China, the first country to try to market hybrid rice, has made significant recent progress in increasing yields, using a seed-producing technique that involves crossing a cytoplasmic sterile male variety with another, called a restorer. The resulting heterosis (hybrid vigor) has produced 20 per cent, or one ton per ha, more rice than do other high-yielding varieties.
Forty per cent of China's rice fields grow hybrids, but until
recently, production involved three steps: selecting male sterile lines,
maintaining their sterility and then restoring fertility. But this "three-line"
method requires up to seven stages of backcrossing, making rapid seed production
difficult. It is unsuitable for short-term projects.
Promising innovations
In 1986, promising technical innovations and a new source of male sterility based on photo and thermosensitive genie male sterility were presented to the First International Rice Conference held in Changsa, China. A Chinese researcher in Hubei Province discovered a variety in 1973 in which male sterility increased in proportion to the length of the day. As the photosensitive period diminished, fertility was restored. The find made it possible to eliminate the phase of maintaining male sterility, which came about naturally.

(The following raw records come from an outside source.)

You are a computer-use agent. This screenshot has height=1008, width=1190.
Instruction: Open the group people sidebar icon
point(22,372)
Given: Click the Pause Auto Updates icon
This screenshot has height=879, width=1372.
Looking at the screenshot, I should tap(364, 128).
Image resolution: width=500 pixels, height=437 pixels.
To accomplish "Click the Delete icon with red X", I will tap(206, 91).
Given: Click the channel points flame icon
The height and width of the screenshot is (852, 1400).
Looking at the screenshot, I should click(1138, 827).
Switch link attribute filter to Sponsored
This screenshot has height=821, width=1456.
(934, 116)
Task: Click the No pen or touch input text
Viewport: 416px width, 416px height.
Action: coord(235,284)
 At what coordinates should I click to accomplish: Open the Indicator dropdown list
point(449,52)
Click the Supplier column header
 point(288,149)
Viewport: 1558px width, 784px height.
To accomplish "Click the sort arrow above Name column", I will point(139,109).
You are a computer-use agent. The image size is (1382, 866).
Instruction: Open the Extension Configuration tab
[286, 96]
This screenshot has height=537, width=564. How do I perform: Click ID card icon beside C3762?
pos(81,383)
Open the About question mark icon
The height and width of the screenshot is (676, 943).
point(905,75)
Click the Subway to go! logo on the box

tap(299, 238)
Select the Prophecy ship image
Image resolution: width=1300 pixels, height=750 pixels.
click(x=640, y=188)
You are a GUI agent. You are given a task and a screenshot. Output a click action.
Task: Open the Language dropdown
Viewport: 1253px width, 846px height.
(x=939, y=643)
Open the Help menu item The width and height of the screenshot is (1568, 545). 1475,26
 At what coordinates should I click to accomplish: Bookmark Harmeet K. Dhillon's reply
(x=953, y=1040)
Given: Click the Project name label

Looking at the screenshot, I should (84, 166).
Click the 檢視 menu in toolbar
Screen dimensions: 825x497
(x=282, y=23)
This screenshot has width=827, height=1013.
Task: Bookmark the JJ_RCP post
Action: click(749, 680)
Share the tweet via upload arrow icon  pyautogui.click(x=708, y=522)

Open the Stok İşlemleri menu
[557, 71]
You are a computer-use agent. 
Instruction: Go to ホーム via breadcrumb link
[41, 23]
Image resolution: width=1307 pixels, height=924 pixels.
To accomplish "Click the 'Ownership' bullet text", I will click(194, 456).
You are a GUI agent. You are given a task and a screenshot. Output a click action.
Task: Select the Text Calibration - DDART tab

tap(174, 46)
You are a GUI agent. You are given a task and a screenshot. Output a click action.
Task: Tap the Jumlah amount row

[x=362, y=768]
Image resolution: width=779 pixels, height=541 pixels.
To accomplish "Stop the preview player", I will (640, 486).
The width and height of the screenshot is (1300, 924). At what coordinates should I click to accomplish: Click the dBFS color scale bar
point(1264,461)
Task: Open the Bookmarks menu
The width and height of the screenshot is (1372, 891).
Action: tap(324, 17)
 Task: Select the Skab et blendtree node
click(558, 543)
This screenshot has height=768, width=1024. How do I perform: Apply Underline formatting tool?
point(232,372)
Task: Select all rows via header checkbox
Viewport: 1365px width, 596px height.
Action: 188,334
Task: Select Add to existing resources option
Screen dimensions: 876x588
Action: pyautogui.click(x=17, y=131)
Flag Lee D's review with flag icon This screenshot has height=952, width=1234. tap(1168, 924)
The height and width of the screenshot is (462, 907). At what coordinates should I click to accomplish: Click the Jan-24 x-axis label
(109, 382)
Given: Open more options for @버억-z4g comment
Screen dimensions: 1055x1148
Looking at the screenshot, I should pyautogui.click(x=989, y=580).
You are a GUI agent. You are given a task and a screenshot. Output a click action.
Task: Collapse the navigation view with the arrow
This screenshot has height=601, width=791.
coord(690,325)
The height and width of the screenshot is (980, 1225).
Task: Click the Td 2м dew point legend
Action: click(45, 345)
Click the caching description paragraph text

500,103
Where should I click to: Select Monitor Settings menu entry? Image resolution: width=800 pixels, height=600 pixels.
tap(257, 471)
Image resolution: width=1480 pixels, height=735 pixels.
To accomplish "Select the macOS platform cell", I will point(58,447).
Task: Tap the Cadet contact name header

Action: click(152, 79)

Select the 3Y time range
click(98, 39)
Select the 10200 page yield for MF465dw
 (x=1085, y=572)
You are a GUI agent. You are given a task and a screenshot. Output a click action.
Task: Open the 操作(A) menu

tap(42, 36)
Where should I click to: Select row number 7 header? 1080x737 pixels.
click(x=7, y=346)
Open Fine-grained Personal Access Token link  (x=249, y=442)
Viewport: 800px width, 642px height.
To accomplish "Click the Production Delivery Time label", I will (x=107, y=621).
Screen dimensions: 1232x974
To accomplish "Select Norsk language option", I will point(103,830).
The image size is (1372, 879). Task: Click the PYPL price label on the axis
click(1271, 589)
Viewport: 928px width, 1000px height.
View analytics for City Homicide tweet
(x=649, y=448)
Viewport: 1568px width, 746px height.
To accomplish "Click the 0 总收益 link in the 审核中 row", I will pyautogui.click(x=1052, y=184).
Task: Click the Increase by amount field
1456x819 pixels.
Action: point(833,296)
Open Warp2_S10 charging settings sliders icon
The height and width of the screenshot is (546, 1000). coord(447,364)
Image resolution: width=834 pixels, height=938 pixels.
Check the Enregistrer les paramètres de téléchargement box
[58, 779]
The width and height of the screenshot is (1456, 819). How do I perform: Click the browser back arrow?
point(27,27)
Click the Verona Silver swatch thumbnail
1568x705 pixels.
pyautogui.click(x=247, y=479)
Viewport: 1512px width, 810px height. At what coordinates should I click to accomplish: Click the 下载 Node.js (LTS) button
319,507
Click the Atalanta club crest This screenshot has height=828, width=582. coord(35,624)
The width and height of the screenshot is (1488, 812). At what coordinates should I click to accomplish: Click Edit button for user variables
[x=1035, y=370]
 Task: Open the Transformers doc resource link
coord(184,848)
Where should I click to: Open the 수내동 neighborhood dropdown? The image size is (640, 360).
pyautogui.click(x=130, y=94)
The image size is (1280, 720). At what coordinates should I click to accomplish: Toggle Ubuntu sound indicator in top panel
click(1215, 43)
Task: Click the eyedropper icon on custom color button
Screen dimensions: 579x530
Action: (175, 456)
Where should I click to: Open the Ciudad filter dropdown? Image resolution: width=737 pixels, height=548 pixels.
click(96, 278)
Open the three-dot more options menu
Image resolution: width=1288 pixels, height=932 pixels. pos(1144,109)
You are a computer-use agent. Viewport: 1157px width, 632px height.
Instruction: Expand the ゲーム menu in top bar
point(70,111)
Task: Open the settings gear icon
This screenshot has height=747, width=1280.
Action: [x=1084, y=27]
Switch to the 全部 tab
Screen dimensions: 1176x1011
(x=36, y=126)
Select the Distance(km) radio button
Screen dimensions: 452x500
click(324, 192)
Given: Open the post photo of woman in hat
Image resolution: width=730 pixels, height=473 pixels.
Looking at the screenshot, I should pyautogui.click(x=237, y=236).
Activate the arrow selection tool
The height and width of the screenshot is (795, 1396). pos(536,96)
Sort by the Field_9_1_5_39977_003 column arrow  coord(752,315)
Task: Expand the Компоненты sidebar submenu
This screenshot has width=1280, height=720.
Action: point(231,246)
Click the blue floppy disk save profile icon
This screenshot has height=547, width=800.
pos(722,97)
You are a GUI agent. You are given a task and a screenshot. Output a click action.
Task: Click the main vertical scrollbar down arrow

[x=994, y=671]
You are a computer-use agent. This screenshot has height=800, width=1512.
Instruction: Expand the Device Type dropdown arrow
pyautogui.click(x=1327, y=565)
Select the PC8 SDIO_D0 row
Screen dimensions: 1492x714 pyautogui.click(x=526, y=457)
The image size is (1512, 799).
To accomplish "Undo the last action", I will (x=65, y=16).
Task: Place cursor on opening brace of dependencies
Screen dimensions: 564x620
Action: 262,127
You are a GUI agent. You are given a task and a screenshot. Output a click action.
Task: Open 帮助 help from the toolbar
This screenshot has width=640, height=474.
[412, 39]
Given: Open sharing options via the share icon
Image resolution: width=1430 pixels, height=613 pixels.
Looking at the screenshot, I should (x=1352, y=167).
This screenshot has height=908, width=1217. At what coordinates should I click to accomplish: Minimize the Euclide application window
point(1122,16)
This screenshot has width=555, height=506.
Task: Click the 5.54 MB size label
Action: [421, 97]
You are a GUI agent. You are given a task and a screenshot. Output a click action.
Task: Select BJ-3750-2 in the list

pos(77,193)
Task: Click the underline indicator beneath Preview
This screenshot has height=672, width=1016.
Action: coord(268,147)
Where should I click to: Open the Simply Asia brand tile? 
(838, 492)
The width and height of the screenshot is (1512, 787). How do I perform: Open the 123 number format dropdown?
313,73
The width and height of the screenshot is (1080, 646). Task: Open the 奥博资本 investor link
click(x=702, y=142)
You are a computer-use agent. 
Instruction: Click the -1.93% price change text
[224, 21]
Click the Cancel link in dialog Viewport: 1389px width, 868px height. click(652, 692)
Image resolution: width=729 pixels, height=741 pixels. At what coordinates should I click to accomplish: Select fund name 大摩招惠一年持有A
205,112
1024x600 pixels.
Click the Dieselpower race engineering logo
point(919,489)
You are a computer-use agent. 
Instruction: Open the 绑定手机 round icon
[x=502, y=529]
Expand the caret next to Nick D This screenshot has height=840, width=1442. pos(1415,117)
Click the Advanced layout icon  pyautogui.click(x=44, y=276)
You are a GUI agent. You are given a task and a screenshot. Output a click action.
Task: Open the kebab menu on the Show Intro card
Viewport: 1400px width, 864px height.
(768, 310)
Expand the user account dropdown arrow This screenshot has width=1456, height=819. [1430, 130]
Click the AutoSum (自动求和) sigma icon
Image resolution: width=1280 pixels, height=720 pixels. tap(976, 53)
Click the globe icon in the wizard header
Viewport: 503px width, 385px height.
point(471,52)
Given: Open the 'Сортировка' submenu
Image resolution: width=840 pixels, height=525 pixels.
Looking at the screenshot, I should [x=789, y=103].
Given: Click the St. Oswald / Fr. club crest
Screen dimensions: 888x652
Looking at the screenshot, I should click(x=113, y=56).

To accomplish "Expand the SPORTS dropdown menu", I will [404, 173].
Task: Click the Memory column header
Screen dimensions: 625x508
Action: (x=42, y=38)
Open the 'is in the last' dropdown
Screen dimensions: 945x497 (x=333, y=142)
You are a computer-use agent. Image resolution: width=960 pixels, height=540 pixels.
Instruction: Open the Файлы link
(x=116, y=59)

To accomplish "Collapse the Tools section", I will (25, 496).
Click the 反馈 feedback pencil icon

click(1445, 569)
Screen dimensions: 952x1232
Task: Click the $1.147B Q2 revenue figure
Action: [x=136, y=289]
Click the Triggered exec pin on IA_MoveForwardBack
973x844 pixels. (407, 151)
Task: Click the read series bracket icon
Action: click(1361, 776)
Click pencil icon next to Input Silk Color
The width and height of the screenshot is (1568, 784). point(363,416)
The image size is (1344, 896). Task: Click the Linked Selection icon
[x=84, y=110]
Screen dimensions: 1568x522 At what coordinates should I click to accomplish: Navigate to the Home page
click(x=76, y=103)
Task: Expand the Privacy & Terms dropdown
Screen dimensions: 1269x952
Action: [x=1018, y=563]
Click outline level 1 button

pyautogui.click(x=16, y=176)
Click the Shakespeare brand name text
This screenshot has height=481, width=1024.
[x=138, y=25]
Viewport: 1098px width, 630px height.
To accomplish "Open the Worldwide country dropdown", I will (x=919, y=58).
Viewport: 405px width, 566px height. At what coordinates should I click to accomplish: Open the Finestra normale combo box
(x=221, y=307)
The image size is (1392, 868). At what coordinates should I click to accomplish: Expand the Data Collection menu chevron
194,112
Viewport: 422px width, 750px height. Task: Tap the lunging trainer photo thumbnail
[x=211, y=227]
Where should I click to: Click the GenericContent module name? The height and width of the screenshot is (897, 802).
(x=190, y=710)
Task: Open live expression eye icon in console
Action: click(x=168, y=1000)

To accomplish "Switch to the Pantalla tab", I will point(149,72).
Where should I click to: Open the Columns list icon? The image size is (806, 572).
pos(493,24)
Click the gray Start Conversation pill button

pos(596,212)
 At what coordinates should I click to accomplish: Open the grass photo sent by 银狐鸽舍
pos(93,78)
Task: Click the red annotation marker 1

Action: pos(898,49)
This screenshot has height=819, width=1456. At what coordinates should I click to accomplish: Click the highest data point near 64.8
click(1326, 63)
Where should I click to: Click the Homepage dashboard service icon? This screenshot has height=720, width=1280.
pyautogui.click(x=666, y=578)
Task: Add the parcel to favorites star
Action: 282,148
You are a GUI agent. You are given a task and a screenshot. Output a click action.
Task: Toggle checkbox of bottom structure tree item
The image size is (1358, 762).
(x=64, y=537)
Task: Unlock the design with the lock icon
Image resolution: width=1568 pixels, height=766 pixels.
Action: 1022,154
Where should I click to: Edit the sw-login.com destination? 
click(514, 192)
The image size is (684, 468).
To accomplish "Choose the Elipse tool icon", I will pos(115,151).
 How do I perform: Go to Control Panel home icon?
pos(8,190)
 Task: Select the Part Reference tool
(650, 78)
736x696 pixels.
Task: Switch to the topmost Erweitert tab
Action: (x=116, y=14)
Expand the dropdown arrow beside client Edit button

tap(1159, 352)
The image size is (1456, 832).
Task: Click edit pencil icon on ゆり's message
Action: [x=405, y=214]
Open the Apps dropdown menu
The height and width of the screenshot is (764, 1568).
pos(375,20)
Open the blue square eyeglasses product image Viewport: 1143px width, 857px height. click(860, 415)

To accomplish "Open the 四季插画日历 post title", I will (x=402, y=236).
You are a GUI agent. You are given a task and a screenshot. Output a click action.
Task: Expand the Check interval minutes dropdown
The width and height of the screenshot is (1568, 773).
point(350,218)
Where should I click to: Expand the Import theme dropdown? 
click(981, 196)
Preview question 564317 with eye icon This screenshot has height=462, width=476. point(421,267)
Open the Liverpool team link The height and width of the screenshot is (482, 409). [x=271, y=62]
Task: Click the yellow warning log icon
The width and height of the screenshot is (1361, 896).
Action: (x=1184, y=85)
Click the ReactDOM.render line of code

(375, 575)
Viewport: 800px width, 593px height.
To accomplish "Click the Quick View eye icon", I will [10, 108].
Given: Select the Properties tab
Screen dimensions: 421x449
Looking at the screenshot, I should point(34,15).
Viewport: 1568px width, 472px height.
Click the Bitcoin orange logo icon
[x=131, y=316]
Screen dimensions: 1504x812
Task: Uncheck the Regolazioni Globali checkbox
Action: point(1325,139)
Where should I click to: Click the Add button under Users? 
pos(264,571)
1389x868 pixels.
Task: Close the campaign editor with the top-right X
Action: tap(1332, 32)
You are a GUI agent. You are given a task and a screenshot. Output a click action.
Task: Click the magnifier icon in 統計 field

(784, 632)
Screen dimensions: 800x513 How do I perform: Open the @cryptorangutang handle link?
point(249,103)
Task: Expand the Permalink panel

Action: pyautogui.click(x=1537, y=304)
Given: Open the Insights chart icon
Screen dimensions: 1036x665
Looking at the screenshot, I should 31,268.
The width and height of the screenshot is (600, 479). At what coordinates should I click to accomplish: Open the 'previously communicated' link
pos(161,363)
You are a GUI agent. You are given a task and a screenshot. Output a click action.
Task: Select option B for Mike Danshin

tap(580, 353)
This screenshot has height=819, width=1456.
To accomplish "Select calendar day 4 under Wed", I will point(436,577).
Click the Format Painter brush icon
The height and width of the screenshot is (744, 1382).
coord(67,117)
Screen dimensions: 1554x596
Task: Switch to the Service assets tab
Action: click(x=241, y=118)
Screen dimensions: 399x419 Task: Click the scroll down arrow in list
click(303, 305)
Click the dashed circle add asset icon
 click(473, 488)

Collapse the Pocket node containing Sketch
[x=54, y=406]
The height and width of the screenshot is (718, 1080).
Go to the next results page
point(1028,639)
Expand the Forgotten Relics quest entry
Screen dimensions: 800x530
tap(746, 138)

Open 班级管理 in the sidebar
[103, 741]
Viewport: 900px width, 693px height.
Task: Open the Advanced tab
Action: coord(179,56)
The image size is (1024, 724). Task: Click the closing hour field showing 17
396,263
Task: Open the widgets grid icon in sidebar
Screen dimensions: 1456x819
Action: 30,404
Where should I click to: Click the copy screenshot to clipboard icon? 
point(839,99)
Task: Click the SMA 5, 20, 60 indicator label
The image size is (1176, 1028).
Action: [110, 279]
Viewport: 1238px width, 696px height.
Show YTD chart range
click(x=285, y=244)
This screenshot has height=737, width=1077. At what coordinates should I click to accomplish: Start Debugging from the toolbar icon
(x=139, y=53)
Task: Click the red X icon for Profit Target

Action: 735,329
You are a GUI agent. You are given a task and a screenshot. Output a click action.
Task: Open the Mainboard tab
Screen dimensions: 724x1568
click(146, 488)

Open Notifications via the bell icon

Japanese scientists also made an important discovery, finding a new source of male sterility in thermo-sensitivity. They observed that total pollen sterility occurs when temperatures exceed 26 to 28 degrees Celsius, but that fertility is restored at lower temperatures. This made it possible to simplify production of hybrid seed because, again, the number of lines could be reduced to two.
While these discoveries led to a much faster and more efficient seed production method for hybrid rice, the introduction of wide compatibility genes between the indica and japonica varieties has contributed to the elimination of sterility among rice subspecies and increasing the level of heterosis.
The two-line method of producing the second generation version of "miracle variety" hybrid rice, as opposed to the earlier IR8 variety of "miracle rice" employed during the Green Revolution, could reduce the present production cost of hybrid seed by about 50 per cent. Thanks to the high hybrid vigor achieved by crossing between the japonica and the indica varieties, the presence of wide compatibility genes would assure yields 47 per cent greater than those of a hybrid variety widely popularized under the name of V20A/ IR26.
Projects under way
There is now talk of extending this technology, presently applied only in China, to other Asian countries and Latin America. The FAO is implementing projects to develop hybrid rice seed production based on the two-line method in India, Vietnam, Colombia and Brazil. The Indian project is already operational with a US$1.6 million contribution from FAO.
The Chinese have also developed a two-line method using Vary lava, a variety of rice found in Madagascar. This method could be introduced first to Malagasy rice farmers, then to farmers in other African countries who cultivate similar types of rice.
Chinese experts say it will take another five to 10 years to refine the two-line method so it can replace the three-line method. By then, yields may have reached much higher levels - solving at least part of the food security problems of rice-consuming developing countries, and making some rice-growing areas available for other major food crops such as roots and tubers, pulses, cereals and vegetables.